Calvin benar-benar kehabisan kata-kata sekarang, adiknya itu memang sangat mudah berteman dengan siapa saja, dan pekerjaannya sebagai travel blogger membuatnya bertemu dengan berbagai macam orang dan membuat teman di berbagai macam tempat. Menurut Calvin itu nilai tambah tersendiri yang ia kagumi dari adiknya, kelebihan yang tidak dimiliki Calvin. Tapi terkadang Cheryl terlalu santai dan ceroboh yang membuat Calvin tidak bisa tidak mengkhawatirkan adiknya itu. Apalagi sekarang ada Kiara juga di sana, jika terjadi sesuatu pada gadis itu juga…Calvin tidak melanjutkan pikirannya dan hanya menghela napas menyerah.
"Dan lagi…kelihatannya tetangga kita itu sudah jatuh cinta pada pandangan pertama pada Kiara. Dia cukup tampan loh. Oh aku sudah menyebutkan soal itu tadi." Cheryl bicara sambil melirik sekilas ke arahnya. "Siapa tahu akan ada kabar gembira sepulang kami dari liburan nanti."
Calvin terdiam dan menatap ke arah Cheryl dengan tatapan kosong. Otaknya berusaha mencerna kata-kata yang baru saja diucapkan adiknya itu. Detik berikutnya Calvin merasa kalau dia sama sekali tidak akan menyukai pria bernama Edward itu. Membayangkan pria yang bahkan tidak ia ketahui wajahnya itu berusaha mendekati Kiara entah kenapa lebih tidak menyenangkan daripada kekhawatirannya kalau ada pria asing yang akan menghabiskan liburan bersama dengan adiknya dan Kiara.

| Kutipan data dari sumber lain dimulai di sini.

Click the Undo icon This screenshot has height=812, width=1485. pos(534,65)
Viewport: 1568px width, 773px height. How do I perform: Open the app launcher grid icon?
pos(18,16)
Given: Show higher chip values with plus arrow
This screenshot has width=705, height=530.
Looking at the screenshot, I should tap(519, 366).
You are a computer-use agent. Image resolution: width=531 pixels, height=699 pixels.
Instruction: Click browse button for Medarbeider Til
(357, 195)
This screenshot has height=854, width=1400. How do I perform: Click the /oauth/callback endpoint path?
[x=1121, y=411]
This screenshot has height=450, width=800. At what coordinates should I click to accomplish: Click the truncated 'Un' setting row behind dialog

Calvin berdeham dan memutuskan untuk menghabiskan minumannya sebelum bangkit dari sofa. Ia baru saja berbalik saat mendapati Kiara turun dari lantai dua.
"Kenapa? Kalian bertengkar?" Kiara bertanya padanya dan membuat Calvin bingung.
"Apa maksudmu?"
"Kenapa ekspresimu seperti orang marah begitu?" Tukas Kiara sambil menunjuk ke wajah Calvin.
Ia buru-buru memalingkan wajahnya dan bergegas menuju dapur.
"Bukan apa-apa. Ak…aku akan mulai menyiapkan makan malam." Katanya sementara Kiara melihat ke arahnya dengan wajah penuh tanya.